Developing Threat Hunting as a Practice
Threat hunting as a discipline is a relatively new practice area. It evolved from a combination of SecOps and forensic investigation activities. Now, when an incident occurs, professionals engage in a reactive manner to gather artifacts and information to define the scope of an incident and remediation requirements.
The first integration and evolution of these activities came a few years ago, when operating perspectives changed to assume the organization has already been breached. With this reversal in perspective and approach, organizations needed some of their more skilled personnel to use their experience and whatever tools they could cobble together to search for indications of breaches. These investigations were focused on internal artifact and intelligence gathering, and the insider threat.
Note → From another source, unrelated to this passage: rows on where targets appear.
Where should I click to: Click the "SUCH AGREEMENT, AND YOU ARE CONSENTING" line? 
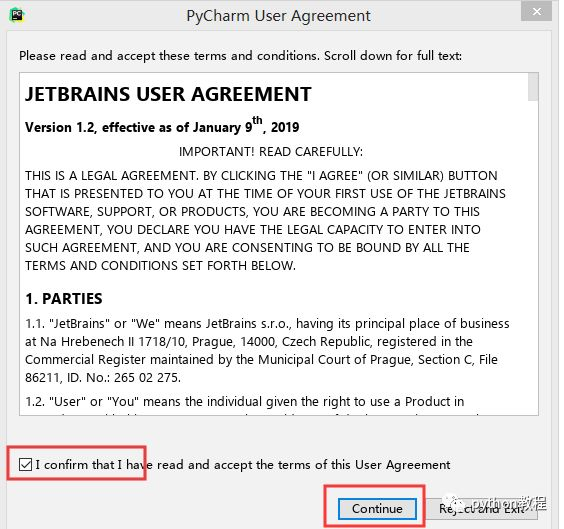click(x=247, y=247)
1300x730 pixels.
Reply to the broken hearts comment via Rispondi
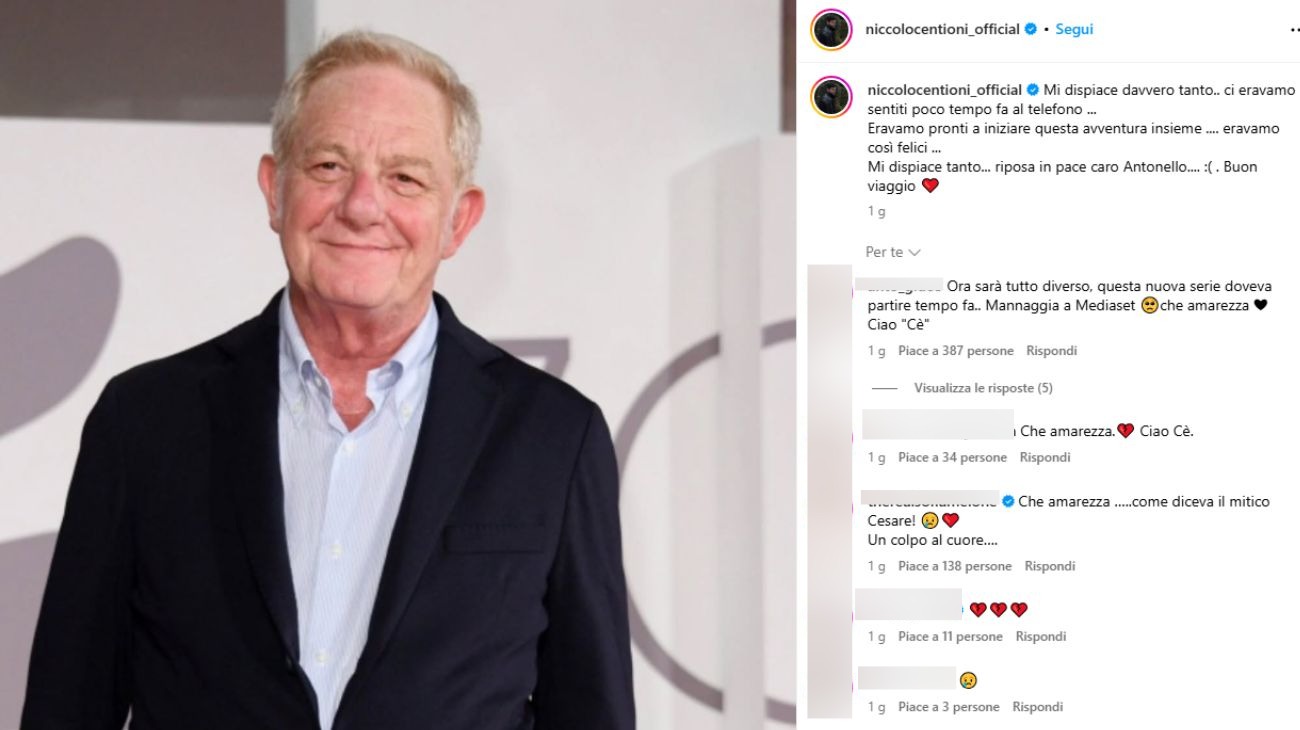click(1041, 637)
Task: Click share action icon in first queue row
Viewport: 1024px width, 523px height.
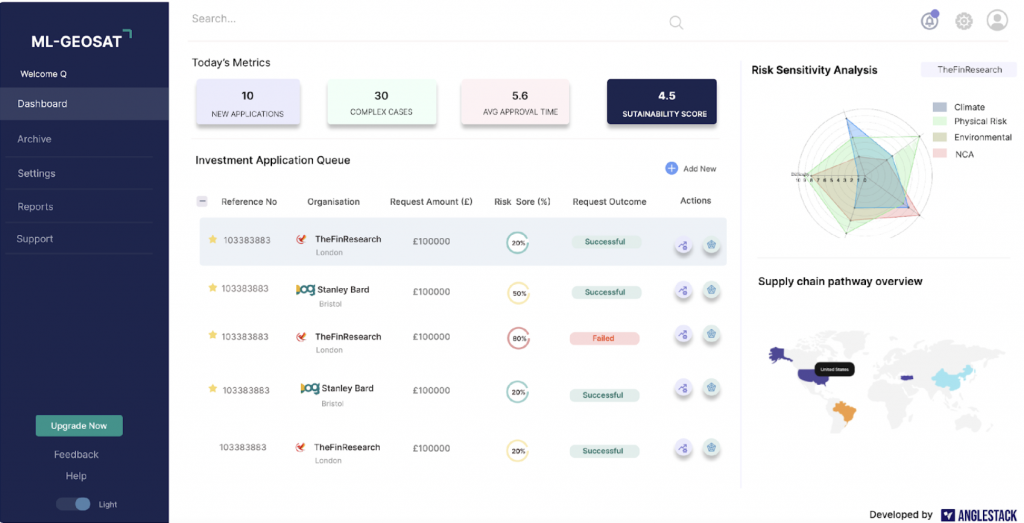Action: point(683,245)
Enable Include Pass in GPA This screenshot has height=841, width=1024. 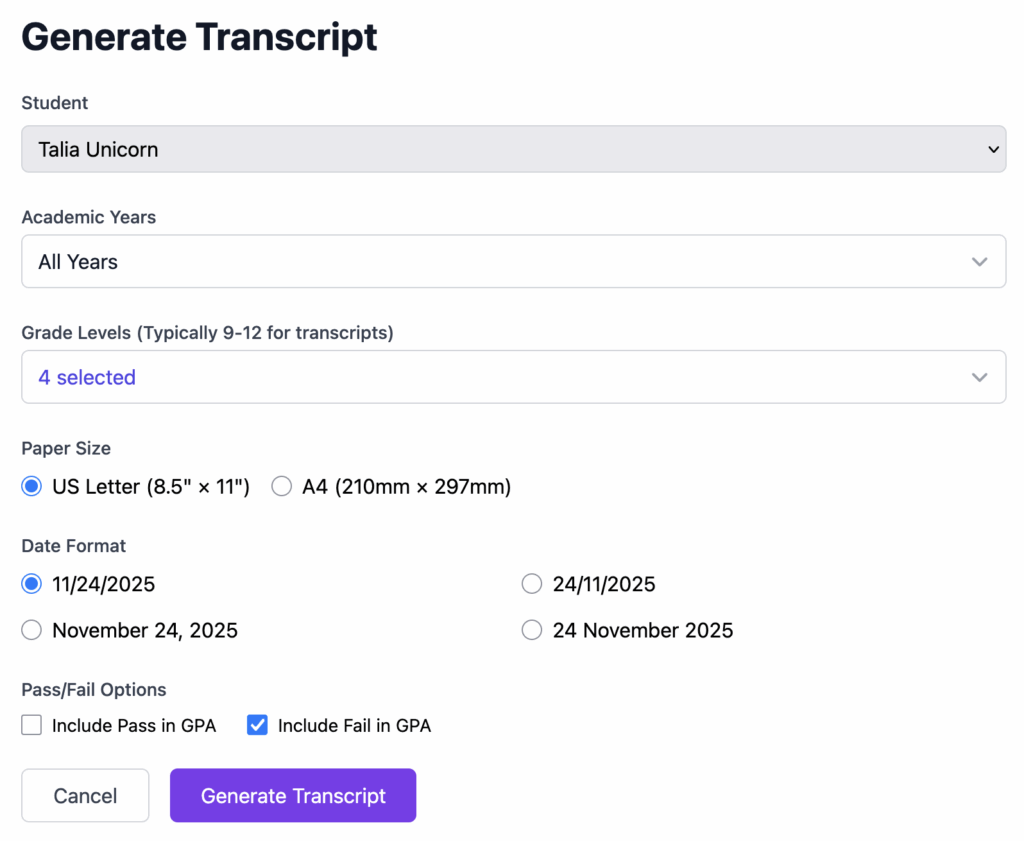point(32,725)
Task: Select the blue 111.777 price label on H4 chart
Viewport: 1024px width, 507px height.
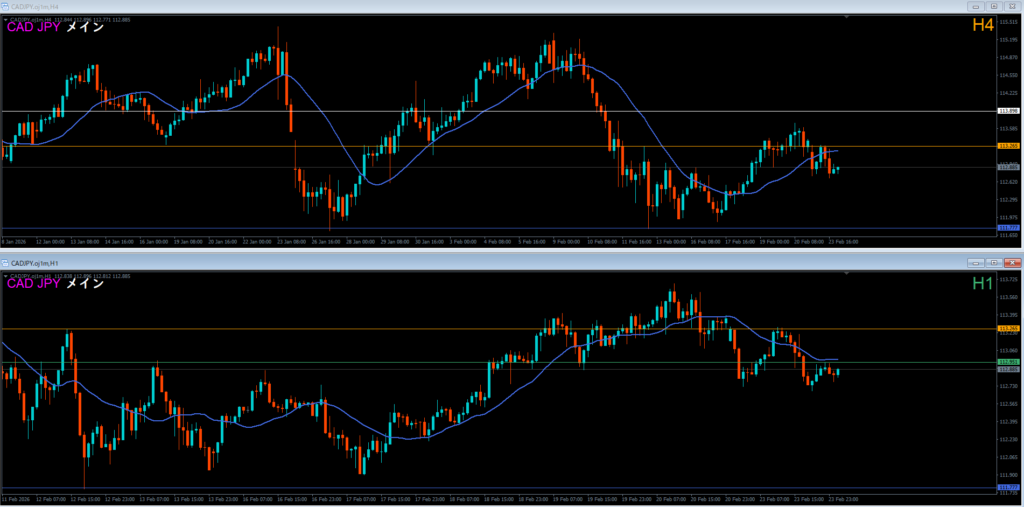Action: [1008, 228]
As cybercrime grew into a serious global threat to all businesses and fueled the growth of the dark web as a stolen information market, forward-thinking organizations are now looking externally to find indicators of threat and compromise. Whether looking for stolen information for sale or domains mimicking their brand, they know early detection is important.
One of the crucial aspects of any threat hunt is making the process of investigation as methodical and repeatable as possible for two reasons. A methodical approach means investigators cover more leads faster to reduce discovery time. Repeatable processes mean that people of lower skill can more easily follow them to learn and become better. Together, these two options represent one programmatic approach, increasing the probability of success.